Problems to work on:
1. Answer these from the passage below on indemnification of D.R. Horton's directors and officers:
(a) Which named law sets the extent of indemnification in D.R. Horton's certificate of incorporation?
(b) Whose personal liability does the certificate eliminate?
(c) With whom has D.R. Horton entered into an indemnification agreement?
2. Carry on the passage below about indemnification of D.R. Horton's directors and officers, starting after its last sentence.

Reading passage:
#####
Item 6. Indemnification of Directors and Officers.
     D.R. Horton’s certificate of incorporation provides that D.R. Horton shall, to the full extent permitted by the Delaware General Corporation Law or other applicable laws presently or hereafter in effect, indemnify each person who is or was or had agreed to become a director or officer of D.R. Horton, or each such person who is or was serving or who had agreed to serve at the written request of the board of directors or an officer of D.R. Horton as an employee or agent of D.R. Horton or as a director, officer, employee or agent of another corporation, partnership, joint venture, trust or other enterprise, in any such case owned or controlled by D.R. Horton, including the heirs, executors, administrators or estate of such person, and eliminates the personal liability of its directors to the full extent permitted by the Delaware General Corporation Law or other applicable laws presently or hereafter in effect. D.R. Horton has entered into an indemnification agreement with each of its directors and executive officers.
#####
Data lines:

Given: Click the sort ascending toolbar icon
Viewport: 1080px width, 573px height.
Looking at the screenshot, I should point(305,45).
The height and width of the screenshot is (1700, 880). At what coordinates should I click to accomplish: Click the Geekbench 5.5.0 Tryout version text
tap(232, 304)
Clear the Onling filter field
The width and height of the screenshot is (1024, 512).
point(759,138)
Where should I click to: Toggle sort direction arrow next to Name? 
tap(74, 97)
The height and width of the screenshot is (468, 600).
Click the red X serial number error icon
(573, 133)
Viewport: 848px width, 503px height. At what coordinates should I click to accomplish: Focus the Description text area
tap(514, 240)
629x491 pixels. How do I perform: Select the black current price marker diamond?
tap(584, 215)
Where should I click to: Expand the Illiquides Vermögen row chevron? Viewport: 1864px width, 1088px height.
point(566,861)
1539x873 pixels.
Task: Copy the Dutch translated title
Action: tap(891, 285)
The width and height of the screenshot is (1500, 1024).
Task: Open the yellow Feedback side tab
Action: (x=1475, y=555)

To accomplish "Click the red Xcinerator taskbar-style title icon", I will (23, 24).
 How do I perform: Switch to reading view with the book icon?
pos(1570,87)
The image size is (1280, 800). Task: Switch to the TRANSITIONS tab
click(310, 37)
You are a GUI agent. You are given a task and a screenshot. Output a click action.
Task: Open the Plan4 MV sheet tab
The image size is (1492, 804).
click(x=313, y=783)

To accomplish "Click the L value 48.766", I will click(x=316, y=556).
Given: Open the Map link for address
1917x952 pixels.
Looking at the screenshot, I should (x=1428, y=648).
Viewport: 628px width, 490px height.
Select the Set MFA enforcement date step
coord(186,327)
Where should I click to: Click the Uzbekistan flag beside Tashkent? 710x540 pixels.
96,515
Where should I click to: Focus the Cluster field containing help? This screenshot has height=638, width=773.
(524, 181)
#####
Response list:
1.
(a) The Delaware General Corporation Law.
(b) The personal liability of D.R. Horton's directors.
(c) Each of its directors and executive officers.

2.
     Section 145 of the Delaware General Corporation Law permits a corporation to indemnify its directors and officers against expenses (including attorney’s fees), judgments, fines and amounts paid in settlement actually and reasonably incurred by them in connection with any action, suit or proceeding brought by third parties, if such directors or officers acted in good faith and in a manner they reasonably believed to be in or not opposed to the best interests of the corporation and, with respect to any criminal action or proceeding, had no reasonable cause to believe their conduct was unlawful. In a derivative action, i.e., one by or in the right of the corporation, indemnification may be made only for expenses actually and reasonably incurred by directors and officers in connection with the defense or settlement of an action or suit, and only with respect to a matter as to which they shall have acted in good faith and in a manner they reasonably believed to be in or not opposed to the best interests of the corporation, except that no indemnification shall be made if such person shall have been adjudged liable for negligence or misconduct in the performance of his respective duties to the corporation, although the court in which the action or suit was brought may determine upon application that the defendant officers or directors are fairly and reasonably entitled to indemnity for such expenses despite such adjudication of liability.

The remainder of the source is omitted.